However, it remains unclear whether having a small hippocampus occurs as an underlying cause of certain conditions or as a result of them.

A person can protect their brain health in many different ways. This can also help the hippocampus stay healthy.

Some of the steps a person can take to protect brain health may include:

  • managing chronic health issues, including high blood pressure, diabetes, and high cholesterol levels
  • following a balanced diet rich in fruits, vegetables, whole grains, and legumes
  • maintaining a moderate weight
  • engaging in regular physical activity
  • managing stress levels, if possible
  • limiting alcohol consumption, if they consume alcohol
  • getting enough sleep every night
  • quitting smoking, if they smoke

Participating in community programs and social activities may also help improve brain function and overall health.

Volunteering, learning new skills, reading books, or getting engaged in activities such as music, dance, and theater could be beneficial, particularly for older adults.

Damage to the hippocampus can impair a person’s ability to create new memories or remember past events.

Stored data entries:
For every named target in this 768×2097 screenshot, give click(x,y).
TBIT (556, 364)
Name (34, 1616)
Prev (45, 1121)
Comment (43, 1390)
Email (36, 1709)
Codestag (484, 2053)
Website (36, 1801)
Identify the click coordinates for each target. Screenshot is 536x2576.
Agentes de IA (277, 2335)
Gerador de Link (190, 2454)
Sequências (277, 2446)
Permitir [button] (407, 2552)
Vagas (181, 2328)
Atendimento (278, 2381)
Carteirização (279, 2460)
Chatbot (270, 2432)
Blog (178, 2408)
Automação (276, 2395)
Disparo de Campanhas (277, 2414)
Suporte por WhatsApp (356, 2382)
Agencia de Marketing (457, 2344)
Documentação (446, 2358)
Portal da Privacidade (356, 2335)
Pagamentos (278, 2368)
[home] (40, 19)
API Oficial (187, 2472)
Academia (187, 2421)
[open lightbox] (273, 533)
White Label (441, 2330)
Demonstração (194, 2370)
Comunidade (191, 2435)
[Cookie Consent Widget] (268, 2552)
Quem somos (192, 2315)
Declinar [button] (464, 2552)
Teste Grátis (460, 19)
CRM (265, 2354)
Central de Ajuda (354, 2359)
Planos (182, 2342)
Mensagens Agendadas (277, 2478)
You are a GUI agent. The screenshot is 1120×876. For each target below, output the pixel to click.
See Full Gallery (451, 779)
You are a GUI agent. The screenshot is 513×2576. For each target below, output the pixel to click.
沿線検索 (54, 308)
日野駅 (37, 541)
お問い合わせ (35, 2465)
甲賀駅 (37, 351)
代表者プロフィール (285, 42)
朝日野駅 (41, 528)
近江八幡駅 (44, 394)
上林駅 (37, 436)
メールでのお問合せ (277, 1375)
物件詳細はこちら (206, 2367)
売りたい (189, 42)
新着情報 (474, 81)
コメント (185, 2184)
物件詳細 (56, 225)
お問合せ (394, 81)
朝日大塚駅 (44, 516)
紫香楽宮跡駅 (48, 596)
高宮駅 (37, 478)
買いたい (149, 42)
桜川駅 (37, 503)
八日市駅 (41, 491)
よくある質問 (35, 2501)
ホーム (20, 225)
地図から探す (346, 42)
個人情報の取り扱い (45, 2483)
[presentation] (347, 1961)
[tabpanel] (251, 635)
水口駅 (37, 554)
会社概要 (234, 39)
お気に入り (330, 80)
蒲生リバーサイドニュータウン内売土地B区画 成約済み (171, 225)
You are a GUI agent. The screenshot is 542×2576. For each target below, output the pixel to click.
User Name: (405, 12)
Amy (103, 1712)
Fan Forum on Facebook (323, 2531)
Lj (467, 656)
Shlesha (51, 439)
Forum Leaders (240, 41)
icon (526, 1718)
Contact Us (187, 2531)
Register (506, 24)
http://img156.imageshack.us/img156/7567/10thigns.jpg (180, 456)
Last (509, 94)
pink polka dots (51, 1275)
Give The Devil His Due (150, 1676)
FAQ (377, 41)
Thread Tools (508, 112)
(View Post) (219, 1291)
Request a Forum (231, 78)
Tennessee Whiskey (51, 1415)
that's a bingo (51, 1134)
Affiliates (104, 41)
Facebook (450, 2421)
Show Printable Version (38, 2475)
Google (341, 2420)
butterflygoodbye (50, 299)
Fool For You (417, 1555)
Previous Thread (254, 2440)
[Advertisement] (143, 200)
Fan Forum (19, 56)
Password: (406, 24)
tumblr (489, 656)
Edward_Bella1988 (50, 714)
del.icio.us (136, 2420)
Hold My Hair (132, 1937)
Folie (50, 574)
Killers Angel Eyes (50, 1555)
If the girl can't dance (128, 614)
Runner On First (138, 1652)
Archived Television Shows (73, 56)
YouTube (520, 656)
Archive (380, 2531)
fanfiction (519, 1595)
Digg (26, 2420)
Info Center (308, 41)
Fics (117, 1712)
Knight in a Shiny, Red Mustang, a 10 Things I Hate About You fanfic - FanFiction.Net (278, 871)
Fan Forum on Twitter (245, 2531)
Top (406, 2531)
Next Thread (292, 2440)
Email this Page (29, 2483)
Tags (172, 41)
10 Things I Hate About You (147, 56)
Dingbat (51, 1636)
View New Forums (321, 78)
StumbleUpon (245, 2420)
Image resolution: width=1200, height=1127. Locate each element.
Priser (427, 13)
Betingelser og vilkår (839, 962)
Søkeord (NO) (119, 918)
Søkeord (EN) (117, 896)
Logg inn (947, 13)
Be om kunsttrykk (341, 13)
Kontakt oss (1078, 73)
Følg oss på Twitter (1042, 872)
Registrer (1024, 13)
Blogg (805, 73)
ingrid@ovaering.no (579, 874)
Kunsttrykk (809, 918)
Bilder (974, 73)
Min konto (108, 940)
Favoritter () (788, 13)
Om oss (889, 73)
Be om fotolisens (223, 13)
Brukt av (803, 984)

* _Apply what you read_
A. According to the hippocampus passage, what can damage to the hippocampus impair?
B. List the chronic health issues that the hippocampus passage names as ones to manage.
C. Print the hippocampus passage from "However, it remains" to "hippocampus stay healthy.".
These rows have no connection to the hippocampus passage.

* _Exercise answers_
A. It can impair a person's ability to create new memories or remember past events.

B. High blood pressure, diabetes, and high cholesterol levels.

C.
However, it remains unclear whether having a small hippocampus occurs as an underlying cause of certain conditions or as a result of them.

A person can protect their brain health in many different ways. This can also help the hippocampus stay healthy.